THERE is a 'north-south divide' in the treatment of heart disease within west Hertfordshire, a new health report declares.

Despite higher rates of heart disease among people under 75 in Watford and Three Rivers districts, they have been given less treatment than those living in Dacorum and St Albans, according to West Hertfordshire Health Authority and Hertfordshire County Council's joint annual health report published last Thursday.

The revelation comes at a time when a 'postcode health lottery' has been said to exist nationally. The report states there was, between 1996 and 1999, a 'broadly north-south divide in West Hertfordshire' for bypass operations, non-surgical treatment to unblock arteries and cholesterol-cutting drug treatments.

It adds: 'Local work underway in 1999/2000 began to address these iniquities.'

The section on coronary heart disease makes worrying reading for Watford residents. Death rates in the under-65's with heart disease have risen in the town while they have been falling in the region as a whole.

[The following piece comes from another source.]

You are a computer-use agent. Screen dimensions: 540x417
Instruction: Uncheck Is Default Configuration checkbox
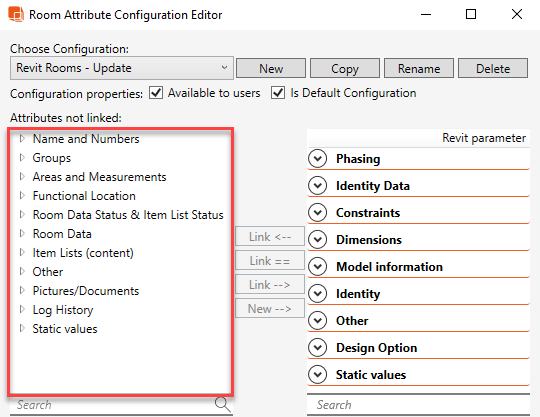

Dr Peter Reader, chairman of Watford and Three Rivers Primary Care Group, said heart disease was one of its priorities.

He said: 'I think the problem with prescribing is that, until now, there have been no national guidelines, so some GPs in the south may have been deterred from prescribing certain drugs because they have to balance the risks themselves and some GPs in the north could have been prescribing to the wrong people.

'I am hoping the board agrees at a meeting on Thursday to allocate money to practices so they can extend their services to tackle the problem, such as setting up cardiac clinics. Historically, there have been two cardiac consultants in the north and only one in the south, which may have affected the surgical figures.'

A West Hertfordshire Health Authority spokesman said: 'We have agreed to appoint an additional cardiac consultant at Watford General, but staff across the new West Hertfordshire Hospitals NHS Trust which includes Mount Vernon and Watford General have been working closely and we are investing more money in surgical treatments.'

The report also looks at cancer rates in the west of the county. Prostrate cancer is the most common cancer in men, the report said, followed by lung and then colorectal cancer. For women, breast cancer is the biggest killer. Again, Watford and Three Rivers have higher rates than other areas in West Hertfordshire for cancer.

Watford and Dacorum districts have the highest rates in the region of conception for under-18's. In west Hertfordshire, pregnancies have risen from 27.3 per 1,000 girls in 1992/94 to 30.3 in 1995/97.

The annual health report can be seen at www.wherts-ha.nthames.nhs.uk and at GP practices, council information offices, pharmacies and libararies.